The company’s work expanded rapidly during the pandemic in 2020. Among seven firms granted $249 million for rapid tests of Covid-19 from the National Institutes of Health, the firm scaled up its patented DetectR test for commercial labs diagnosing the virus. In a collaboration with GSK Consumer Healthcare in Warren, New Jersey, a handheld device that can perform rapid diagnostic tests of the coronavirus is being created. Additionally, Mammoth Biosciences teamed up in early 2021 with Agilent Technologies in Santa Clara to develop CRISPR testing systems for labs to expand and speed up detection of the coronavirus disease.
“She has a rare skill set to conceptualize the future and what this technology can do for humanity,” said another of her investors, Harsh Patel, co-founder and managing director at Wireframe Ventures. “She can turn incredible science in a lab into commercial technology products. It’s a big leap away from the lab.”
More developments came in rapid-fire sequence later in 2021 and into this year. Vertex Pharmaceuticals in Boston paid $41 million to the start-up to expand cell and genetic therapy tools, which could lead to $650 million in royalties. Bayer AG in Berlin paid $40 million to Mammoth Biosciences to focus on tests and cures for liver diseases, with royalties that could mount to $1 billion. Moreover, this January, the FDA granted the company emergency use authorization for a CRISPR-based molecular diagnostic testing of the coronavirus.

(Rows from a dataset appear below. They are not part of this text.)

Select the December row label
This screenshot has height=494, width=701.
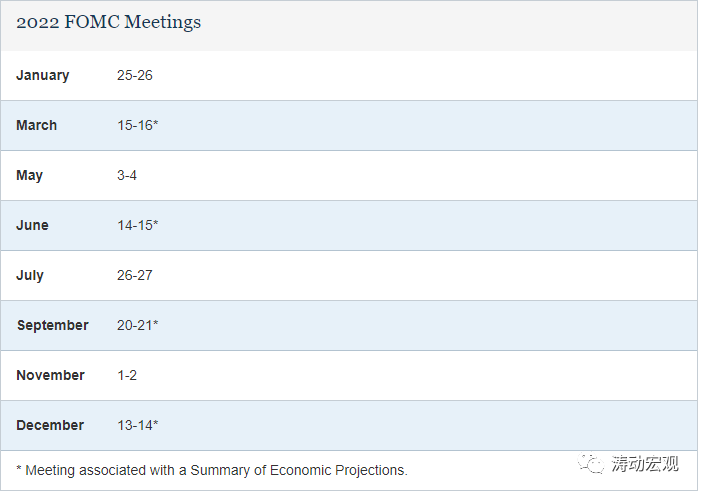click(x=50, y=425)

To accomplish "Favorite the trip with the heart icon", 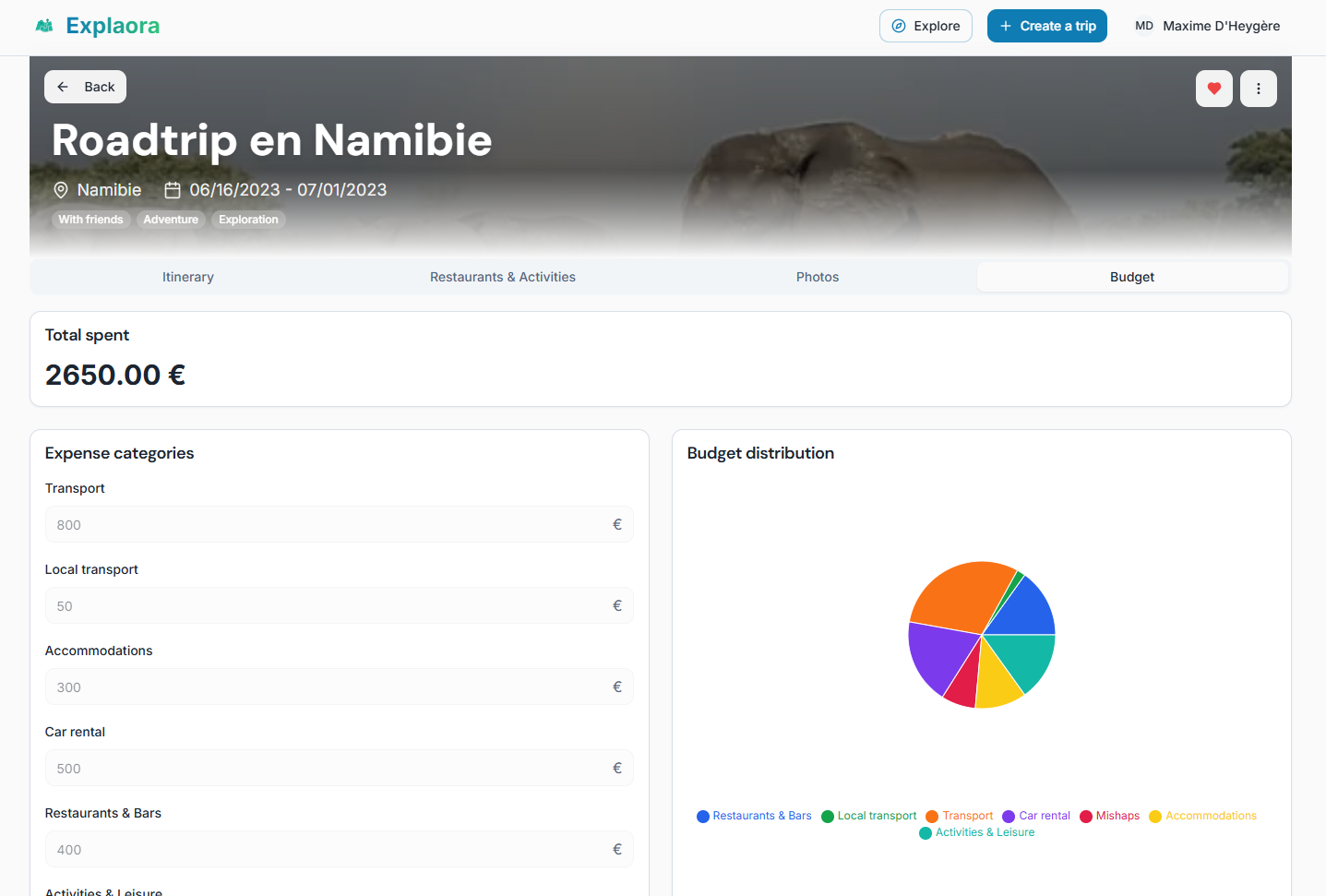I will (x=1213, y=88).
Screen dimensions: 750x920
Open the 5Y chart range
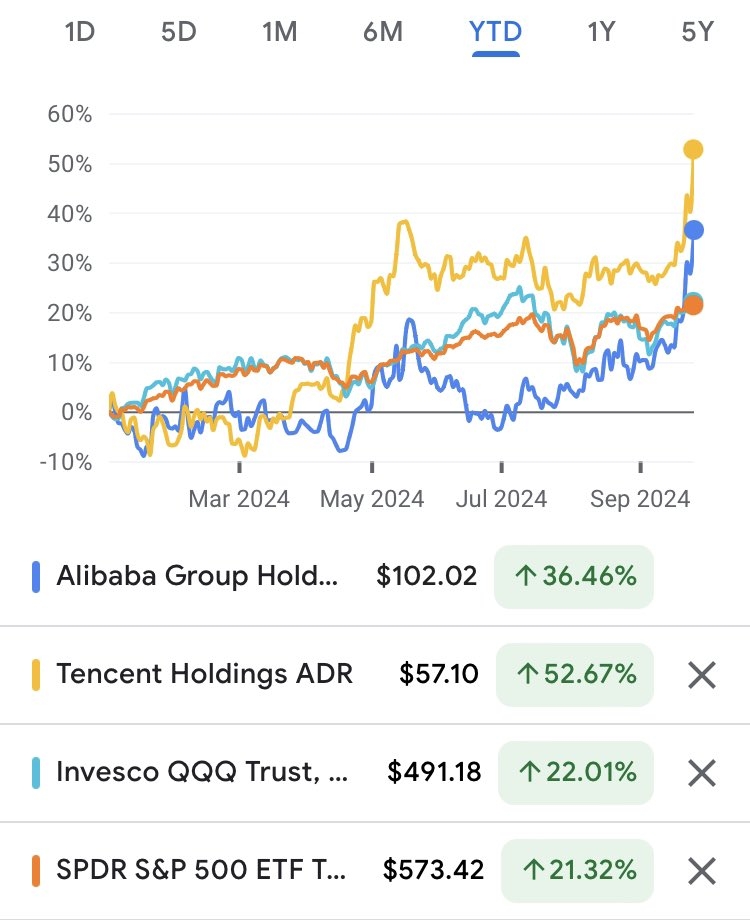click(x=697, y=32)
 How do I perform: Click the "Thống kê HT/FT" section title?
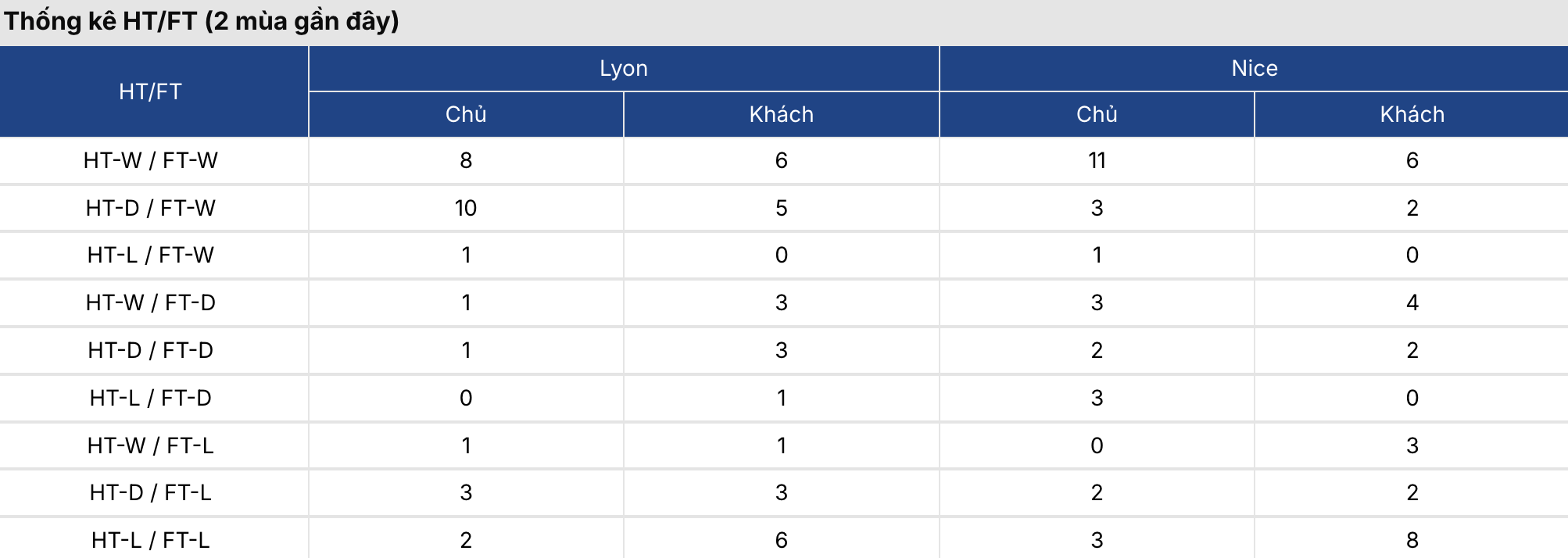point(202,21)
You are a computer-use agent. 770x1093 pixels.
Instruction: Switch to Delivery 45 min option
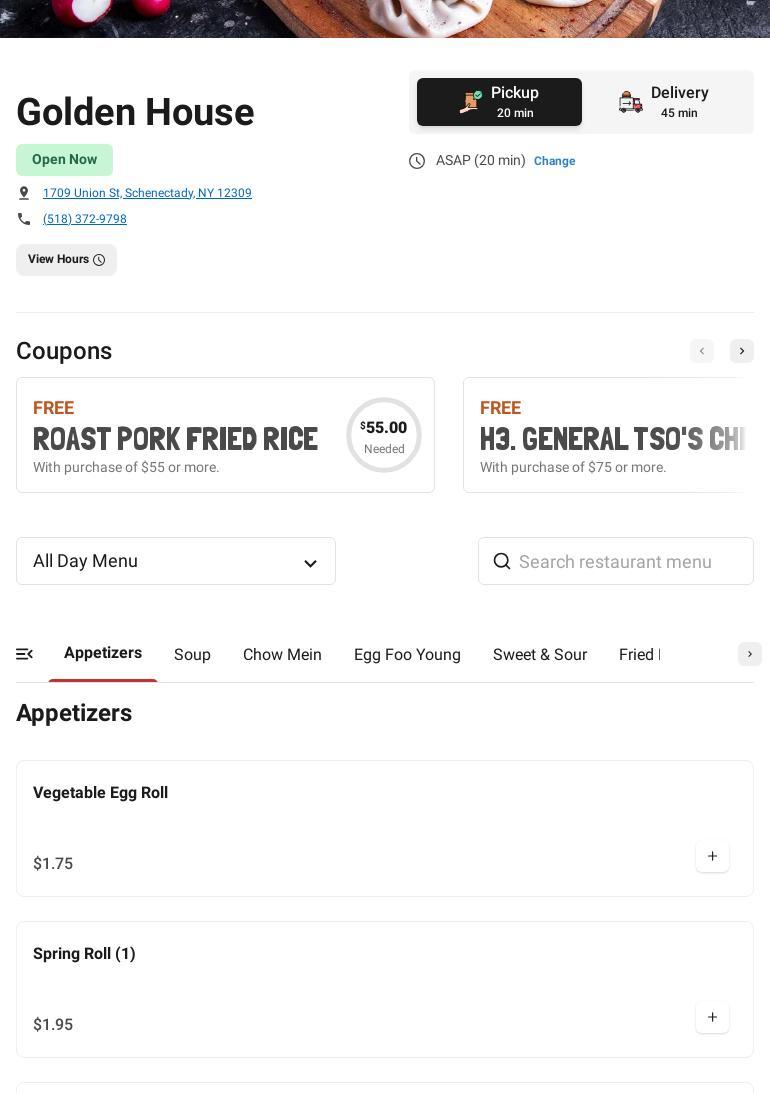[664, 102]
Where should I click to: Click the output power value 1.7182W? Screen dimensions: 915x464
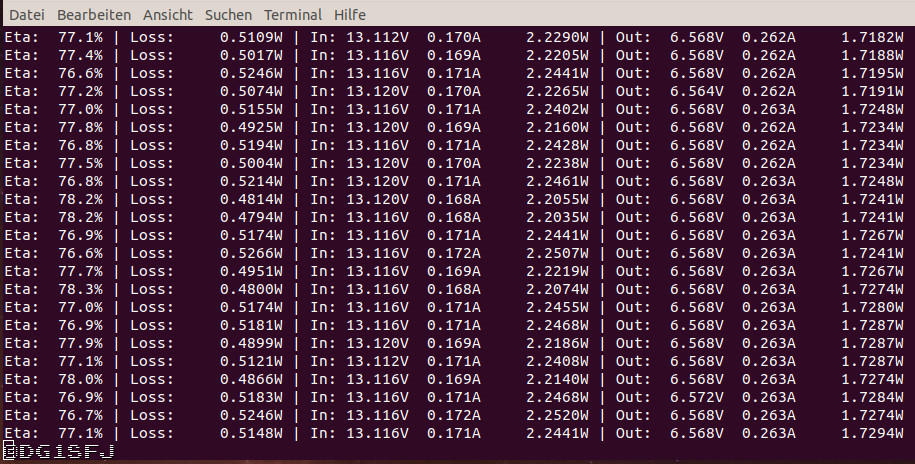click(x=875, y=37)
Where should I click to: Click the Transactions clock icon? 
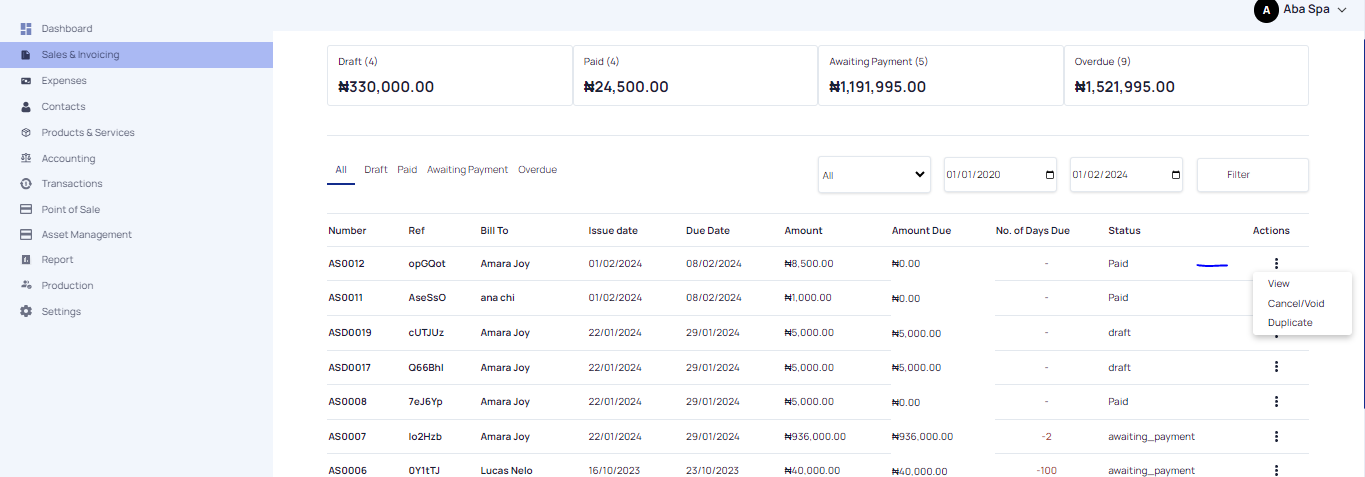click(x=26, y=183)
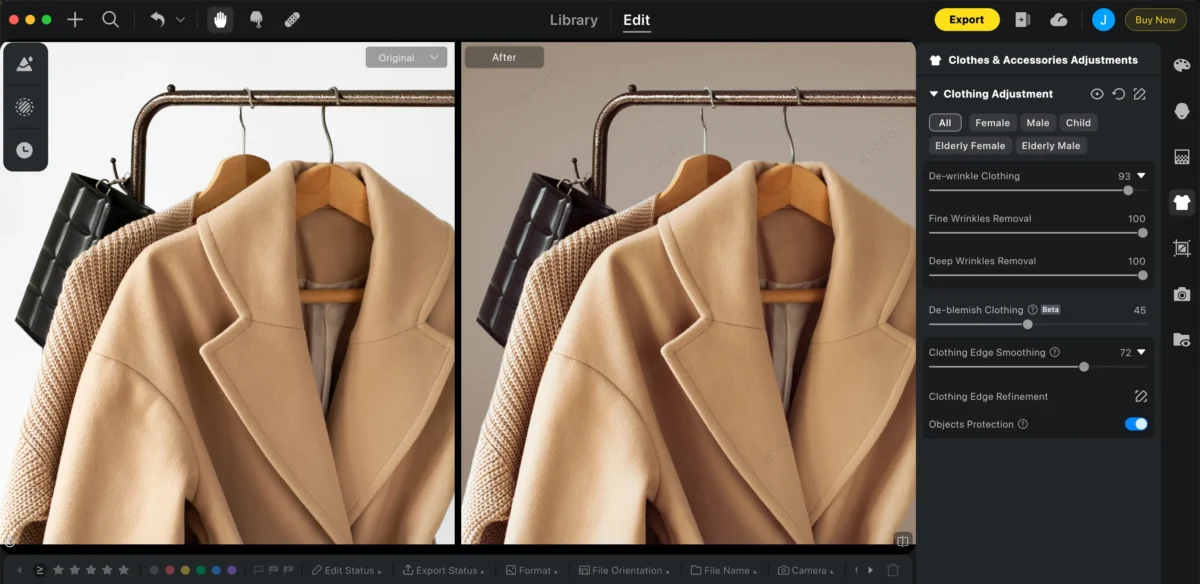
Task: Select the Female filter option
Action: click(x=992, y=123)
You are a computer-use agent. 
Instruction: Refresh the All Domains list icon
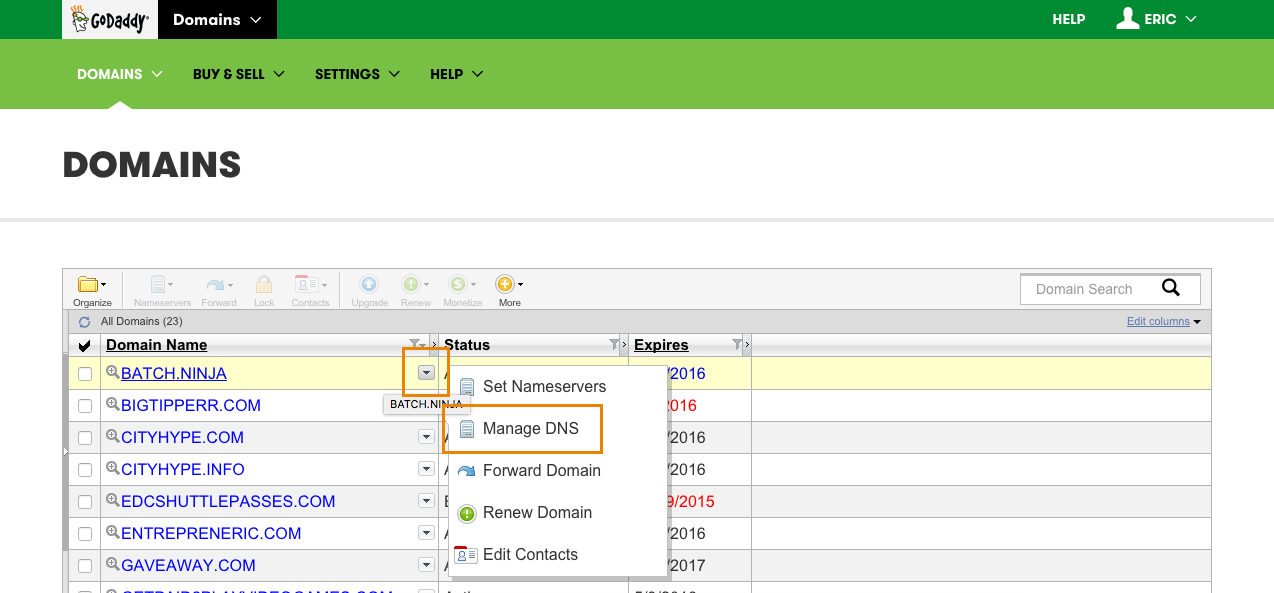click(x=85, y=322)
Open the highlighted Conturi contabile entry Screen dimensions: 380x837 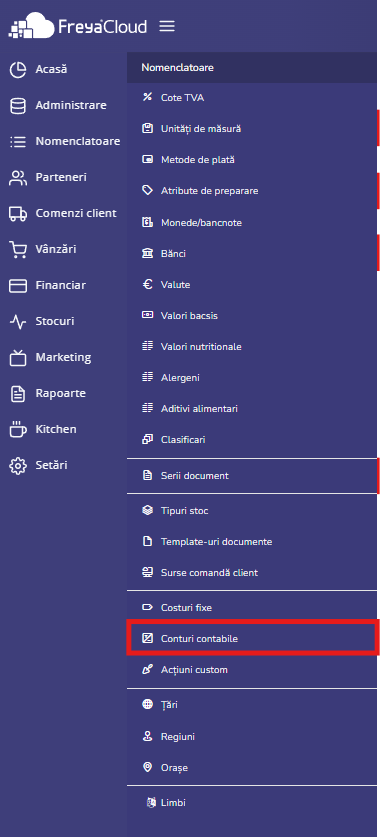coord(252,638)
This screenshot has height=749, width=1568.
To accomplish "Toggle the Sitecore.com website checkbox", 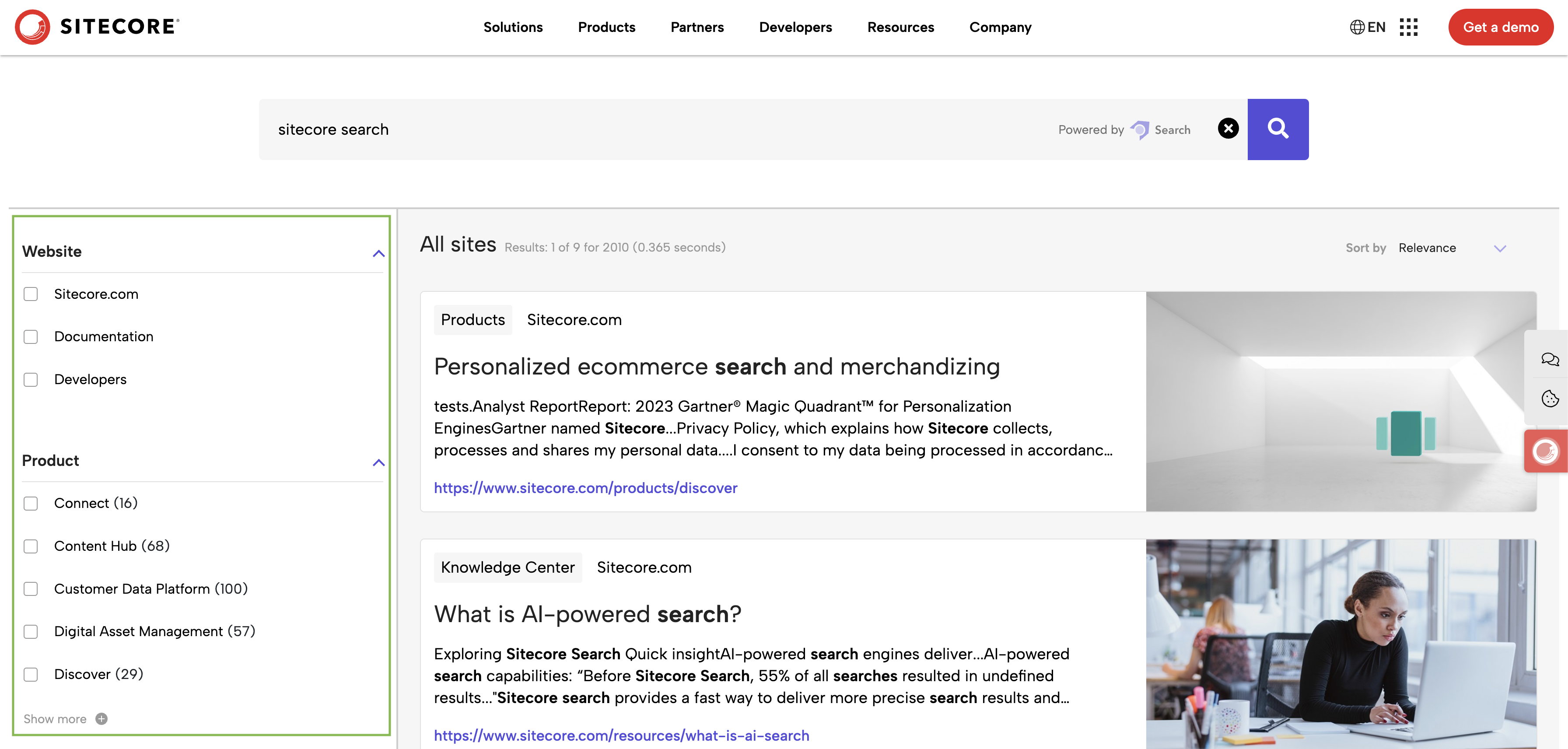I will [x=30, y=293].
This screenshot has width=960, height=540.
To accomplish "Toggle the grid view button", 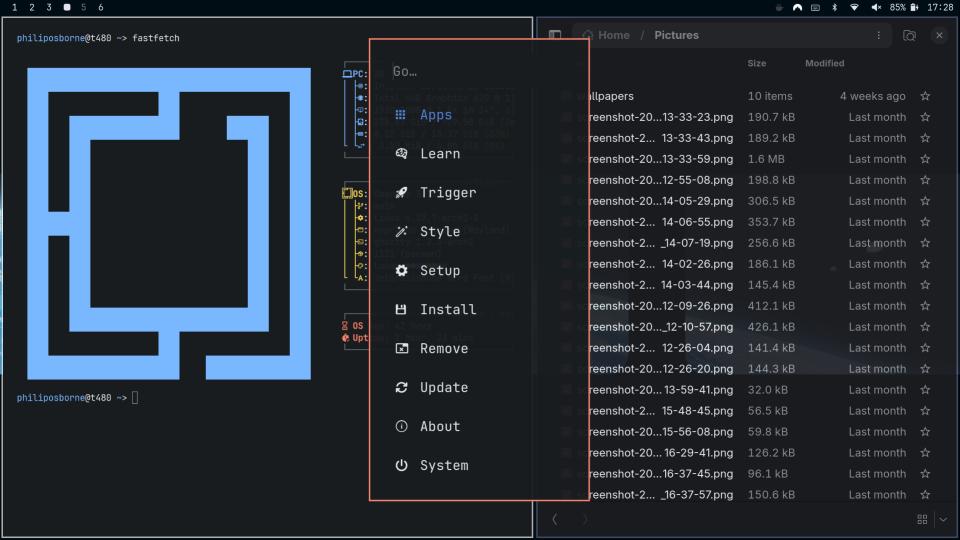I will 922,520.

The accomplishments have tested Chen’s strength as an innovator and business leader, but investors say she is imperturbable. “I’ve never seen her frazzled in board meetings. She has strong opinions and she backs it up not by arguing, but by data,” said Omri Amirav-Drory, general partner at venture firm NFX, an investor and advisor. “I’m never selling my shares, I will give it to my kids. There’s a huge amount of IP in the company.”